It is lacking in modern technical literature and comics. Most kids in school memorize tirukural, without understanding a word. Pushing the burden on preserving old language on kids is actually driving them from the language itself.

1 comments

> This politicization and purification drive has made tamil to some extent less usable. Far from preserving tamil, many in the current generation can not read, write or understand tamil.

Can you elaborate on how you concluded that Tamil has become less usable? Citing sources will be helpful.

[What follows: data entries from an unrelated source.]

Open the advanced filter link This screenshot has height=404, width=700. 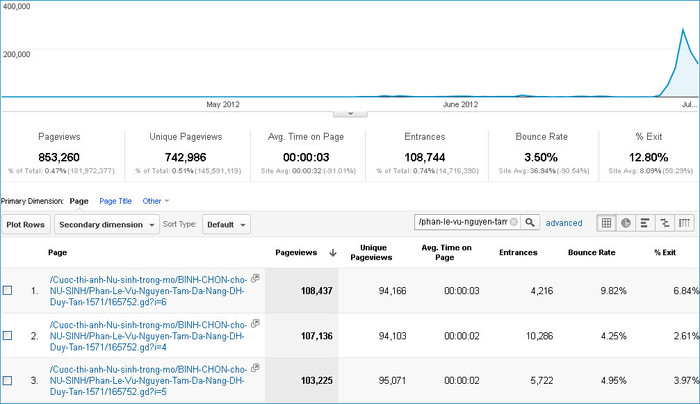coord(564,223)
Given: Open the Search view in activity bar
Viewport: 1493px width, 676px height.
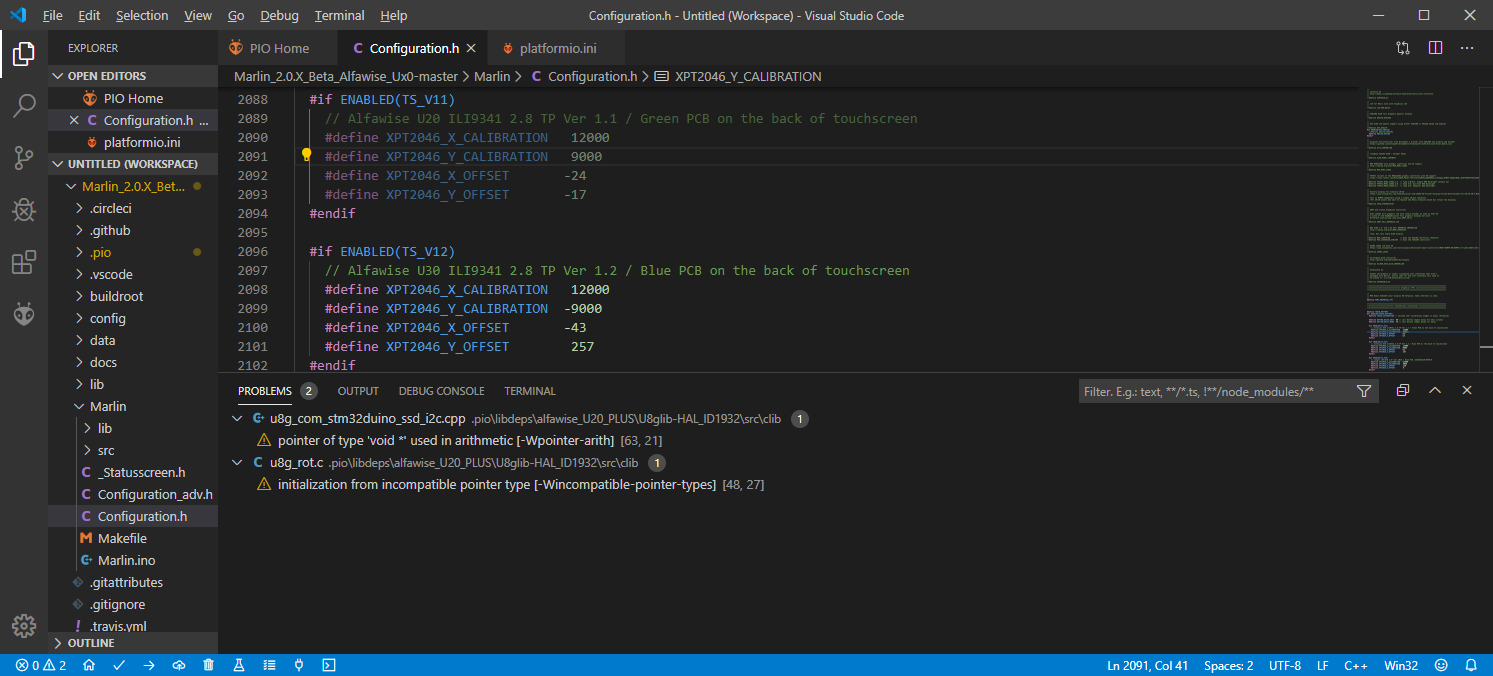Looking at the screenshot, I should [24, 106].
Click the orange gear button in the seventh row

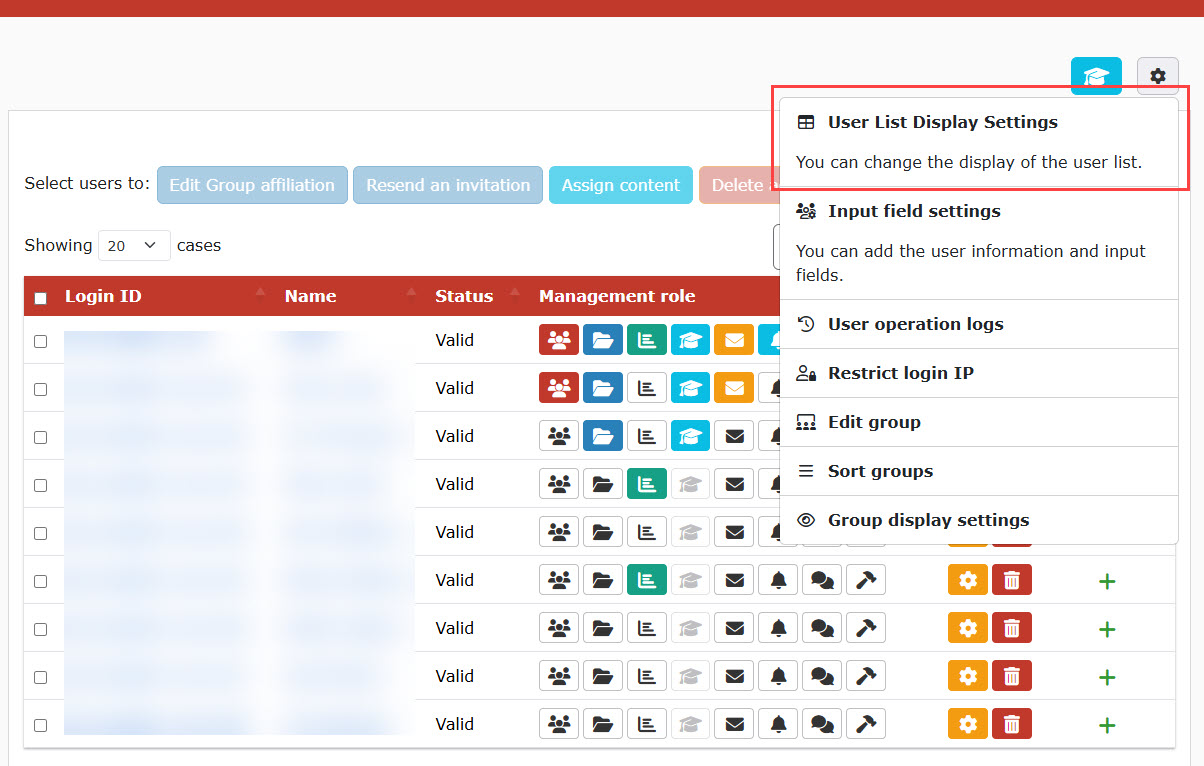967,628
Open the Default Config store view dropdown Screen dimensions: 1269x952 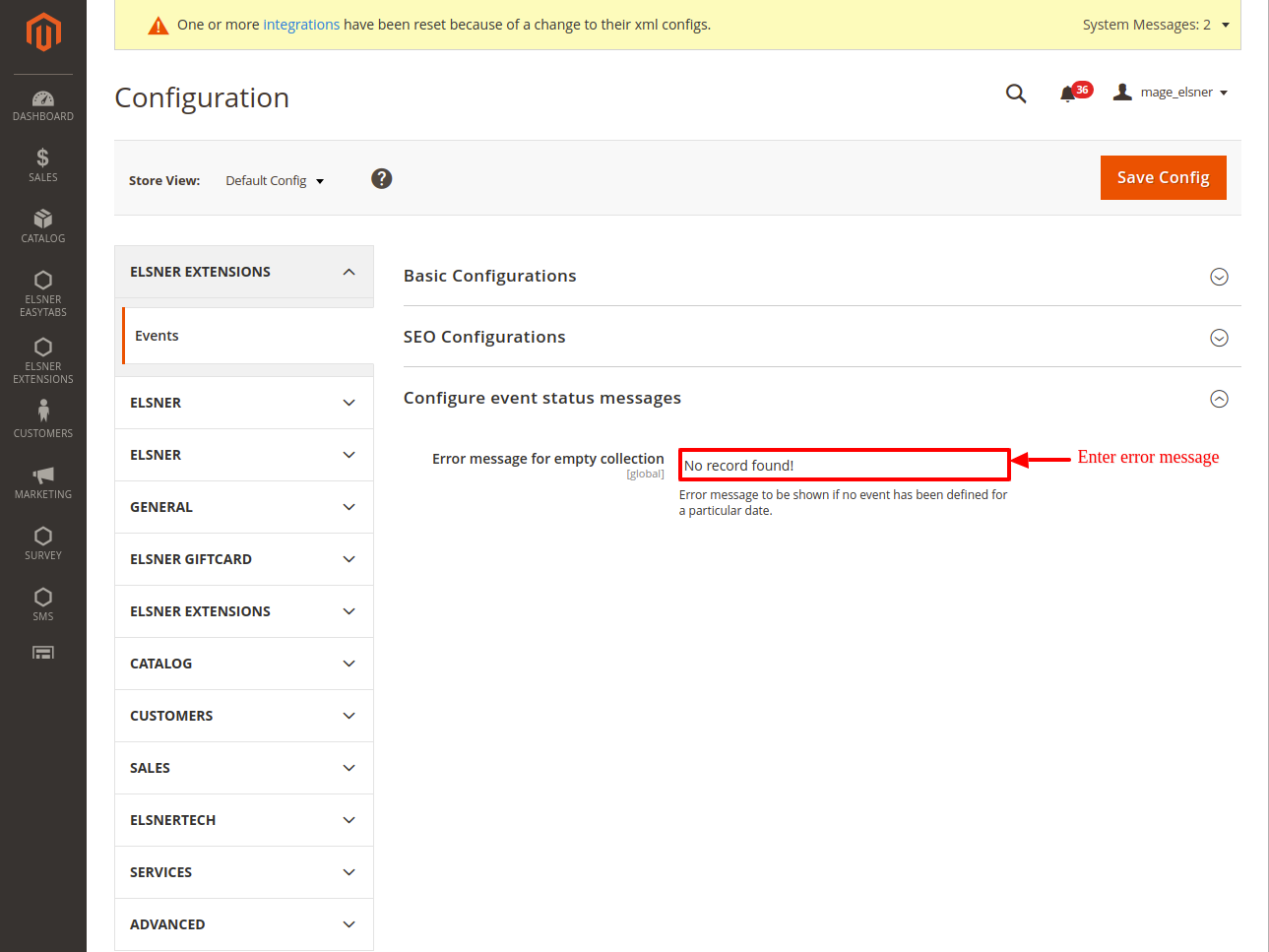coord(275,181)
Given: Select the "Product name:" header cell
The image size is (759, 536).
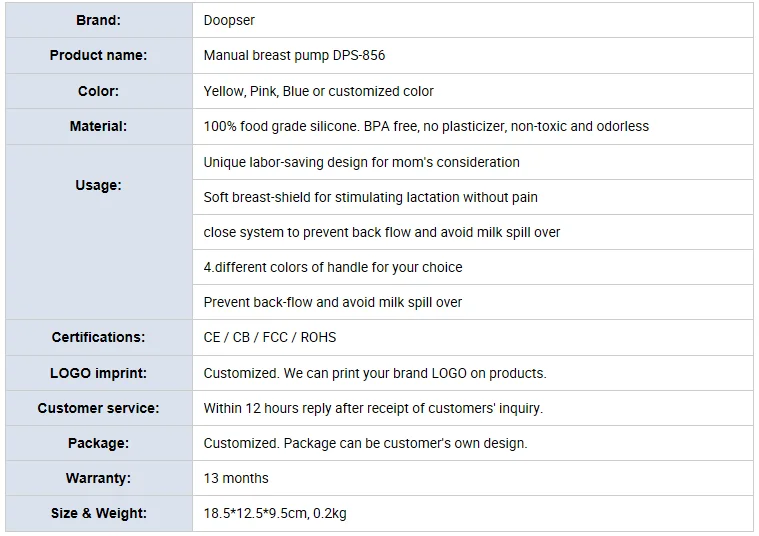Looking at the screenshot, I should pos(98,55).
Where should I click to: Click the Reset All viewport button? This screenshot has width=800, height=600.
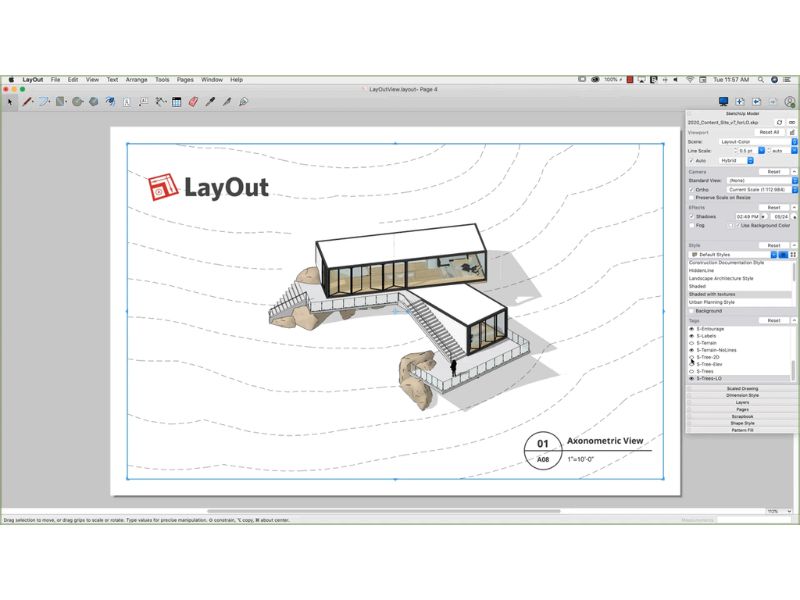tap(768, 132)
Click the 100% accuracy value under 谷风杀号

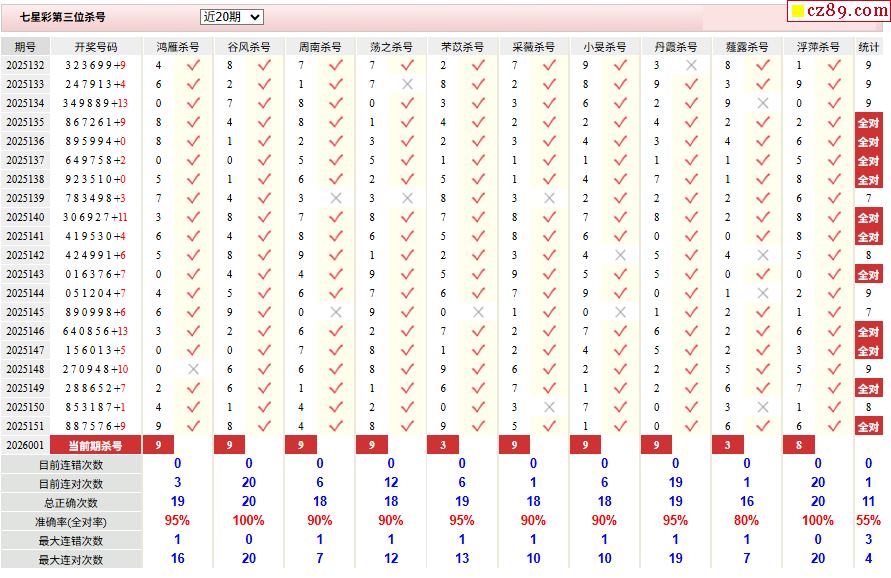(248, 521)
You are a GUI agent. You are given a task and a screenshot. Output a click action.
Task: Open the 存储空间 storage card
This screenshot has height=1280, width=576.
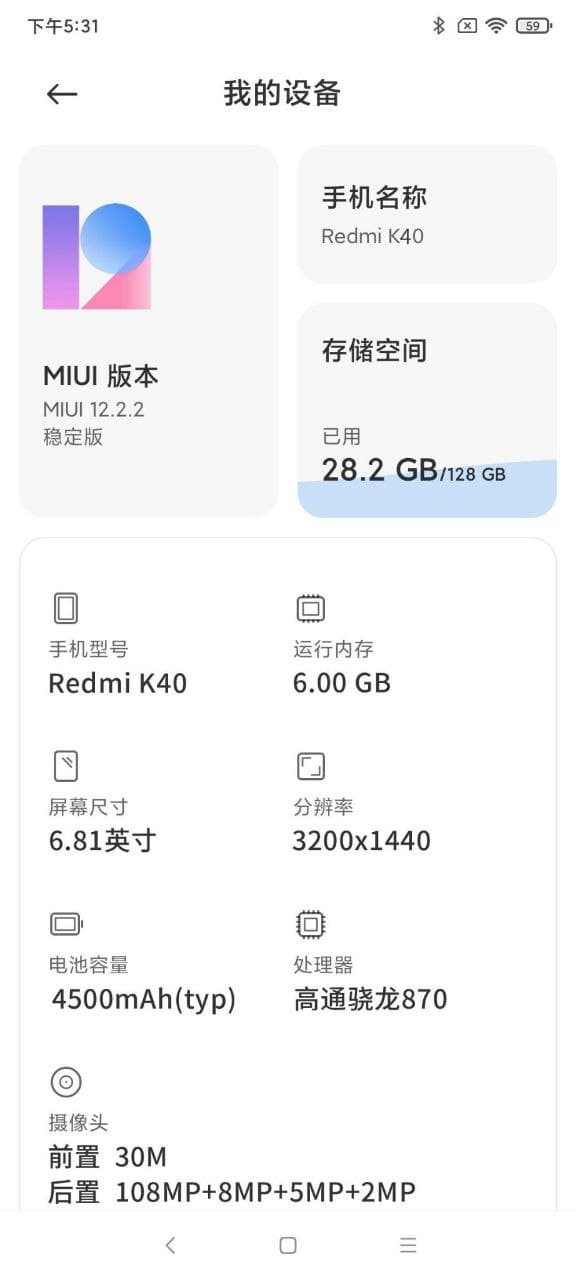pos(427,410)
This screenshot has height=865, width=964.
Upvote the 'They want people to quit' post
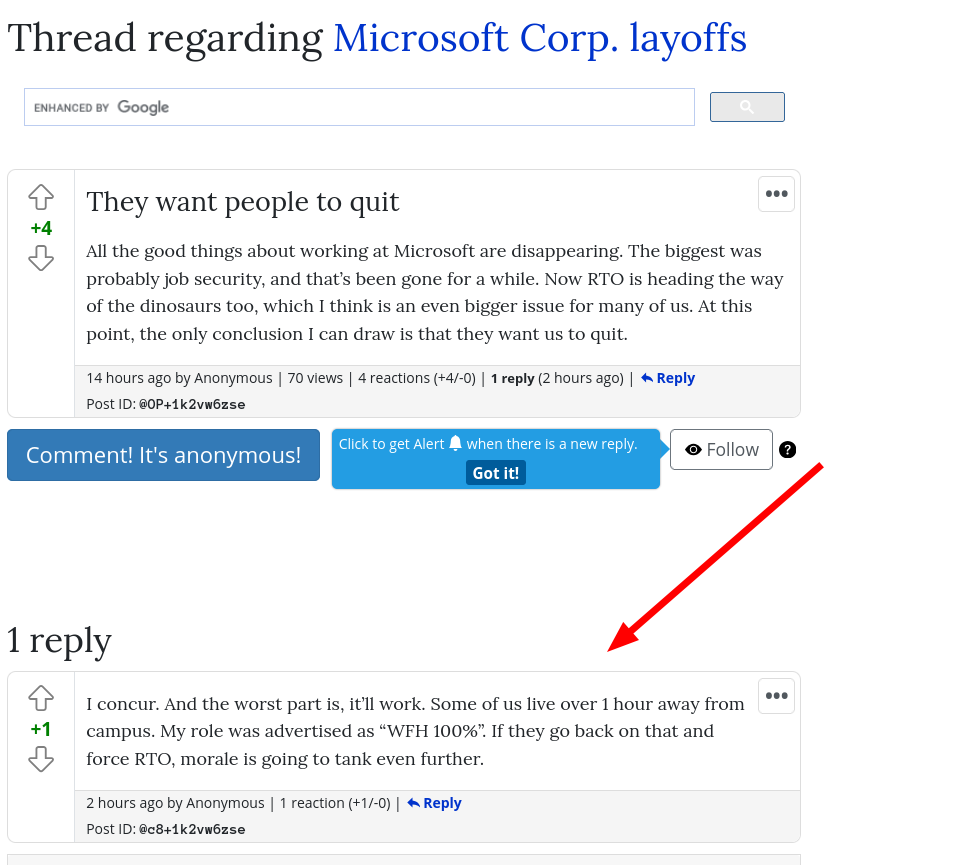click(x=41, y=197)
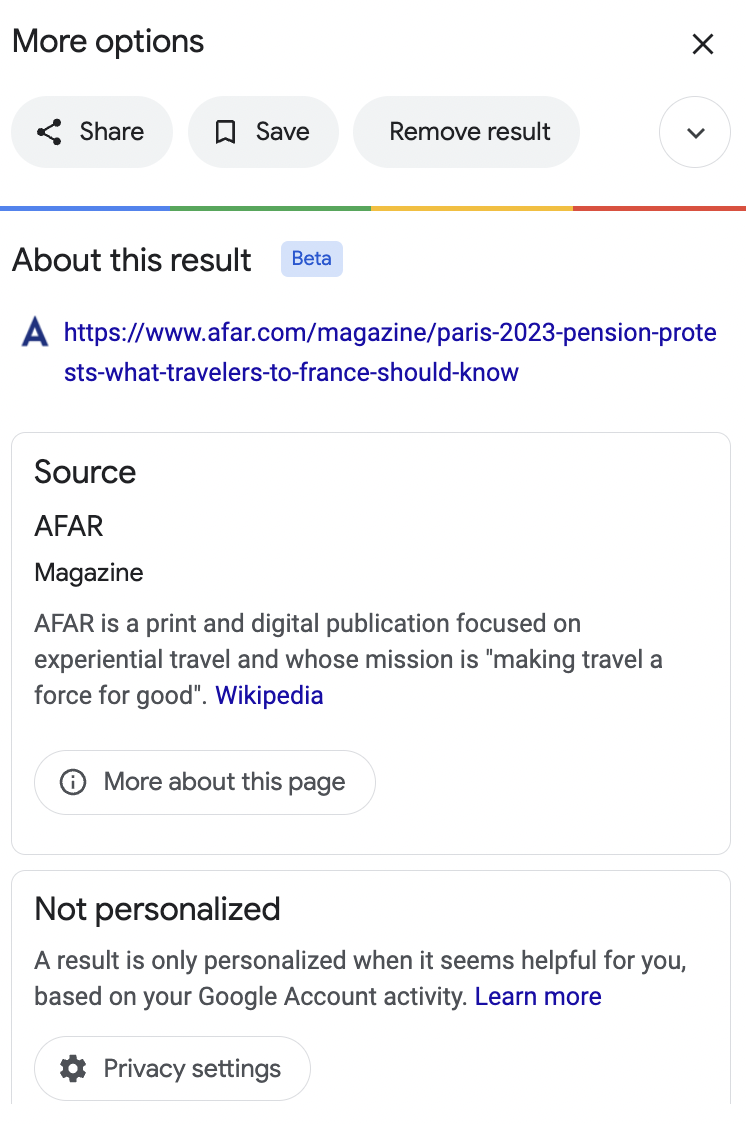Click the About this result heading
Image resolution: width=746 pixels, height=1124 pixels.
[x=132, y=260]
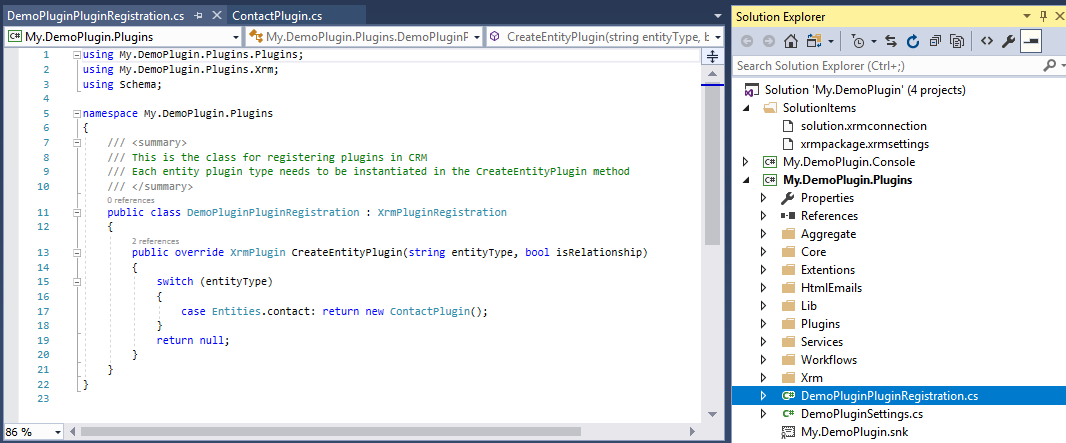Screen dimensions: 1066x443
Task: Open the My.DemoPlugin.Plugins project dropdown
Action: 233,37
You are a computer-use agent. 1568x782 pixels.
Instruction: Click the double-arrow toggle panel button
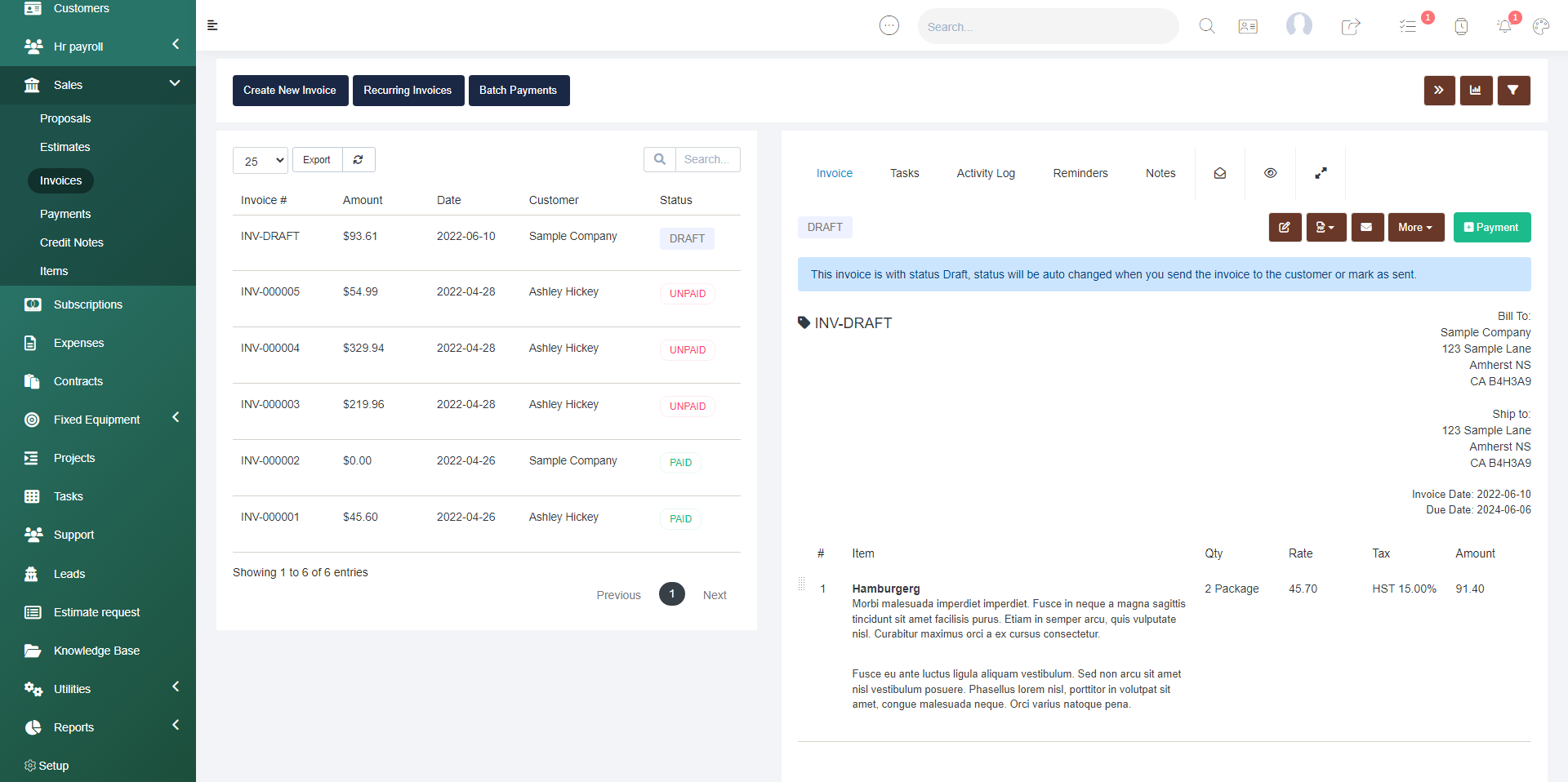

I have to kind of agree with the parent comment. I lived in Madurai for 3 years, where the people take great pride in the language. Your anecdote of little kids being able to comprehend the Thirukural was oft repeated, though I failed to see it in action. There were couplets from the Thirukural painted inside the city bus, and not once could one of my Tamil classmates actually grok the text. As a non-Tamil who learnt the script, I could read the words about as well as they could, transcribed as it is in the modern Tamil script. They clearly understood more than I did (which was close to none), but not enough to comprehend the text in any meaningful way. They could understand a word or two of the couplet, and kind of guess the meaning of the text. This was a far cry from the trope of 3 year olds reciting the Thirukural. For context, these were Masters students, for whom Tamil was the primary language. In my class of 15 people, there were perhaps two or three who could comprehend these texts with any level of competency.